Afrodisiak umumnya dipilih untuk dikonsumsi sebelum makan atau berhubungan seks. Afrodisiak umumnya kurang stimulasi gastrointestinal, sehingga sering diminum sebelum makan, dan setelah makan akan dinetralkan dengan makanan di perut, secara signifikan menunda timbulnya waktu kerja dan kemanjuran, dan tidak dapat mencapai konsentrasi obat tertinggi, dimakan sebelum makan dapat membuat obat di saluran usus untuk mempercepat penyerapan obat, dan timbulnya efek peningkatan.

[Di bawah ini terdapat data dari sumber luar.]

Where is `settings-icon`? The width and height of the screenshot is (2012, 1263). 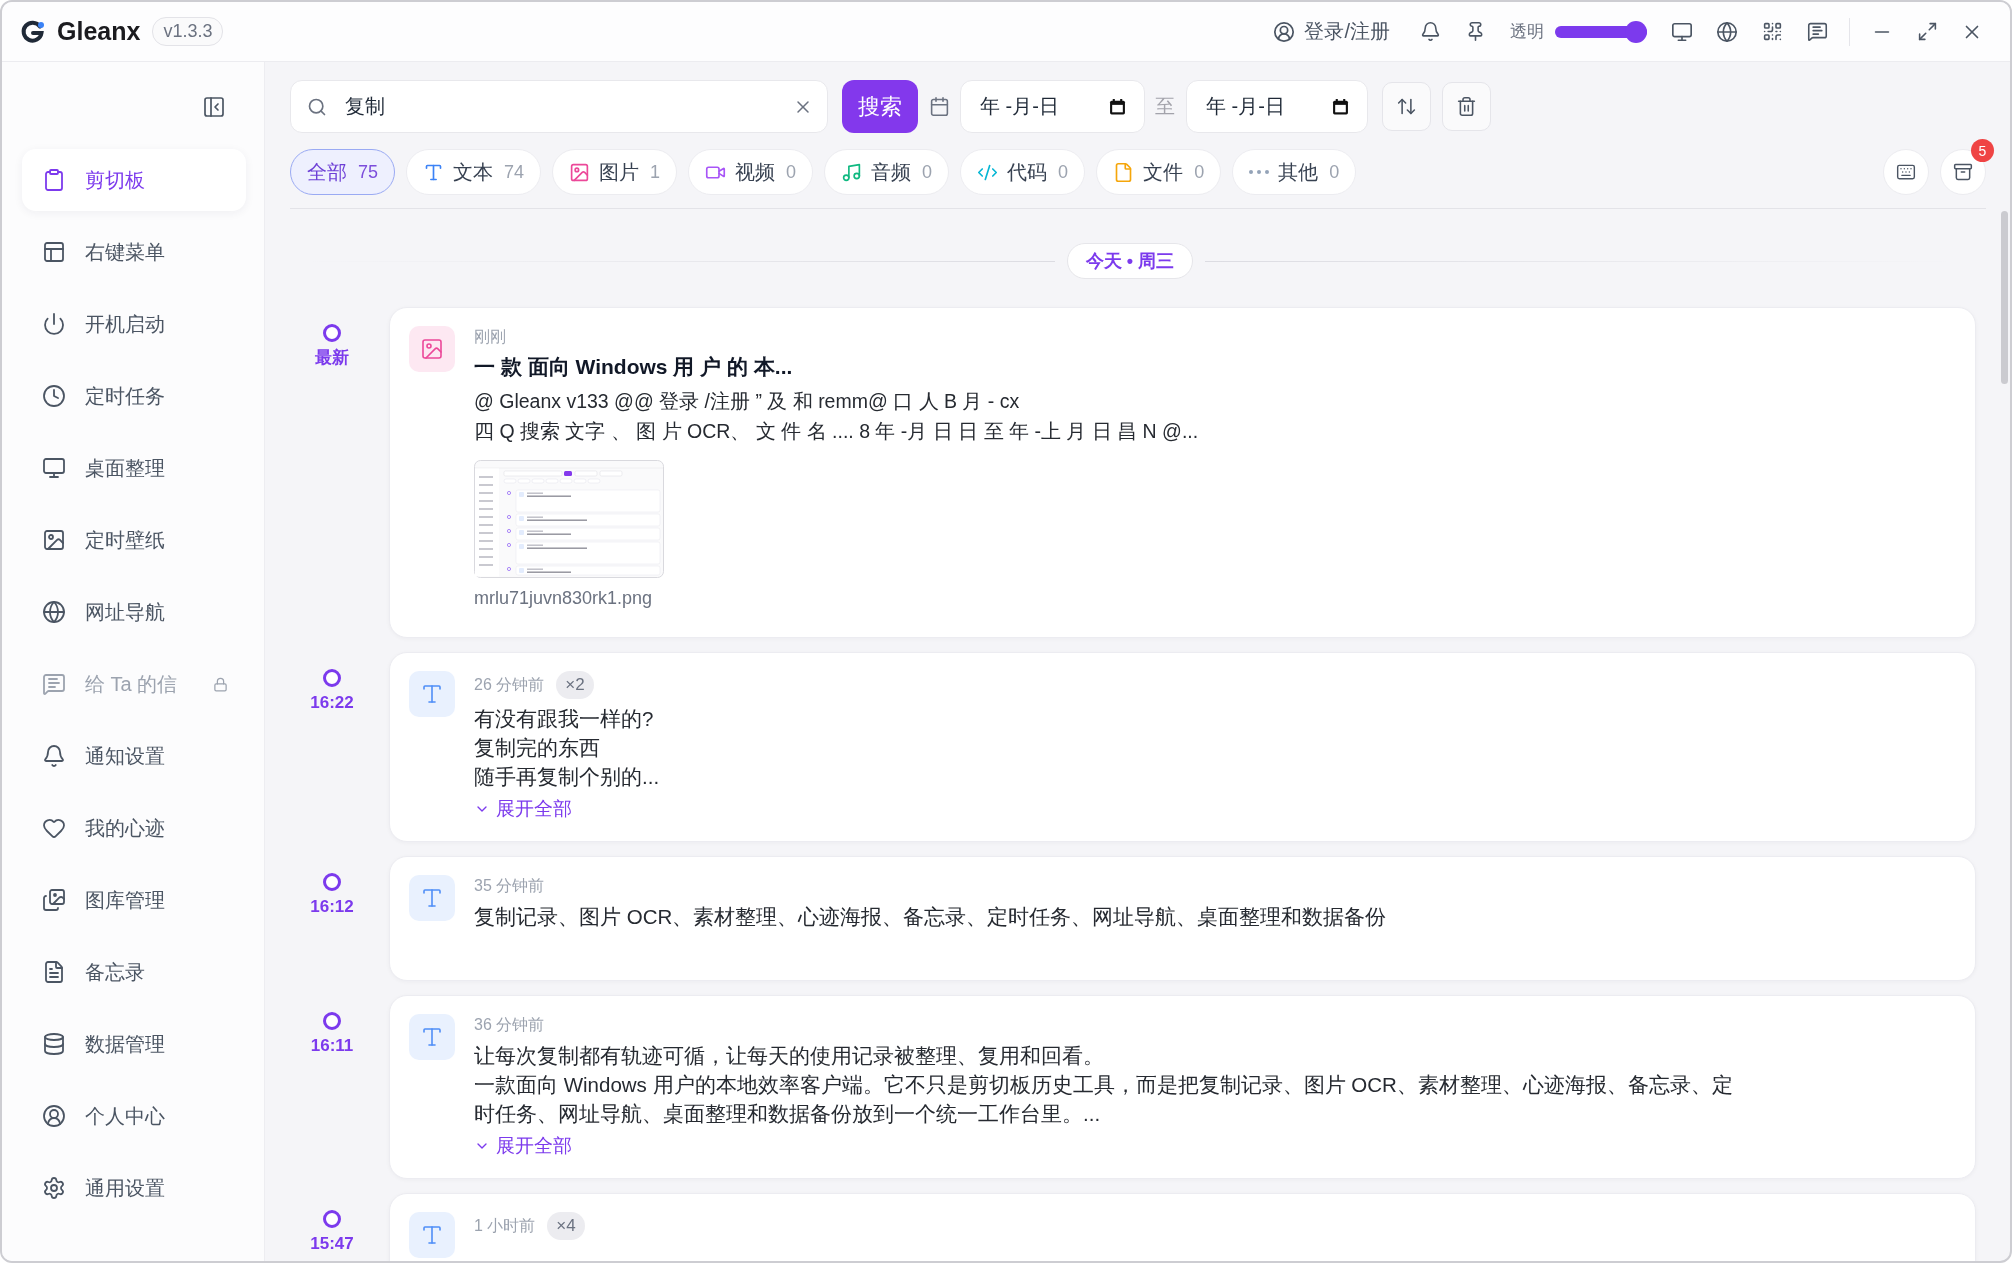
settings-icon is located at coordinates (54, 1188).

Afrodisiak juga dapat dipilih untuk diminum 30 menit sebelum berhubungan seks, berperan melebarkan pembuluh darah, meningkatkan fungsi ereksi penis, berperan sebagai penundaan ejakulasi. Afrodisiak berperan dalam meningkatkan fungsi seksual pria dan memperpanjang durasi hubungan seksual, dan tidak dianjurkan untuk dikonsumsi dalam waktu lama, untuk menghindari penumpukan racun dalam tubuh, yang akan berdampak pada kehidupan, dan reaksi yang merugikan antara lain pusing, gangguan pencernaan, dan kemerahan pada wajah. Selama penggunaan afrodisiak, hindari makan pedas, makanan berminyak, hindari minum alkohol, afrodisiak dapat menyebabkan penyakit kardiovaskular selama penggunaan afrodisiak, jika ketidaknyamanan terjadi, Anda harus mencari pertolongan medis tepat waktu. Penggunaan afrodisiak harus dilakukan di bawah bimbingan dokter, sesuai dengan situasi mereka sendiri, pilihlah dosis obat.